Geschiedenis
De Hongaren (ook: Magyaren) deden hun intrede in Europa rond 896. Een eeuw lang waren ze door hun strooptochten de schrik van Europa. De kroning van Stefan I als eerste christelijke koning in het jaar 1000 symboliseert de aanpassing van de Hongaren aan hun omgeving.
Het vroege koninkrijk werd intern beheerst door de machtstrijd tussen koning en adel en moest zich daarbij staande houden tussen machtige buren. Dat waren vanaf de 15e eeuw naast de Oostenrijkers ook de Turken. De Slag bij Mohács op 29 augustus 1526 luidde een 150 jaar durende Turkse bezettingstijd in, waarbij het land uit drie delen kwam te bestaan: een Turks middendeel (inclusief de hoofdstad Boeda), een koninkrijk onder Oostenrijks (Habsburgs) bestuur in het noorden en westen, en een onafhankelijk Transsylvanië in het oosten. Transsylvanië werd een vazal van het Ottomaanse Rijk, maar werd toch het centrum van de Hongaarse cultuur.
Na het mislukte Beleg van Wenen (1683) verjoegen de Oostenrijkers de Turken en kwam heel Hongarije in Habsburgse handen. De 18e en 19e eeuw brachten verschillende opstanden tegen de Habsburgers, de belangrijkste in 1848. Alle opstanden mislukten, maar in 1867 bereikten Oostenrijk en Hongarije alsnog de Ausgleich (Compromis), waarbij ze quasi gelijkwaardige partners werden in een Dubbelmonarchie.

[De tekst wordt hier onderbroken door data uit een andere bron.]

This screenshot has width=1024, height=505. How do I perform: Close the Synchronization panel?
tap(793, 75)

Nadat de Eerste Wereldoorlog verloren was gegaan, verloor Hongarije twee derde van zijn grondgebied en driekwart van zijn inwoners door het Verdrag van Trianon (in Hongarije bekend als het Dictaat van Trianon).

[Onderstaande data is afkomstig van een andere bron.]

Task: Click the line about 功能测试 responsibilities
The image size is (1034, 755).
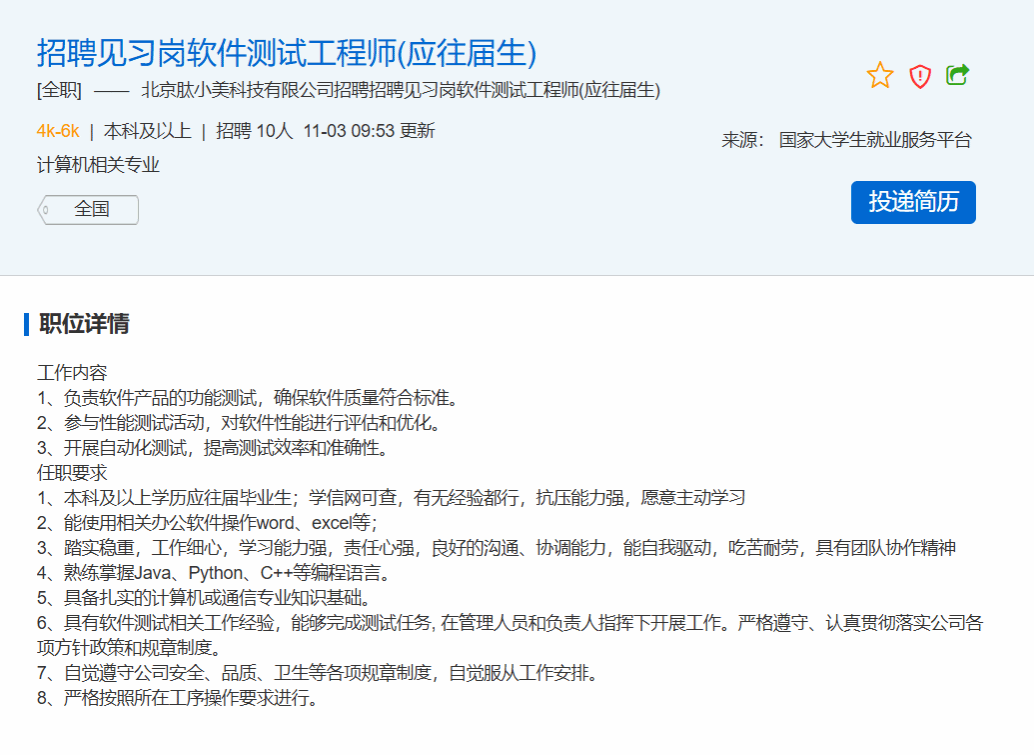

Tijdens het interbellum stond de Hongaarse politiek onder Miklós Horthy in het teken van het herwinnen van de verloren gebieden. Adolf Hitler gaf eerst het noordelijke deel van Transsylvanië terug aan Hongarije, maar toen Horthy weigerde om de Hongaarse joden uit te leveren en gesprekken aanknoopte met de geallieerden, werd Hongarije in maart 1944 toch bezet. In slechts één jaar tijd werden vrijwel alle joden in het land afgevoerd. De Sovjets verschenen in 1945 als bevrijders, maar bleken in de praktijk de veroveraars die ze in heel Oost-Europa waren. Hongarije werd in het Oostblok gemanoevreerd. Na Stalins dood leek er ruimte voor veranderingen, maar het tragische einde van de Hongaarse opstand eind 1956 maakte duidelijk dat de Sovjets de baas waren en bleven. De hervormingsgezinde premier Imre Nagy werd gearresteerd en later geëxecuteerd. Veel Hongaren vluchtten naar het westen, vooral jongere hoogopgeleiden. Pas in 1989 werd Hongarije weer een vrije, democratische republiek. Het land trad toe tot de NAVO (1999) en de Europese Unie (2004).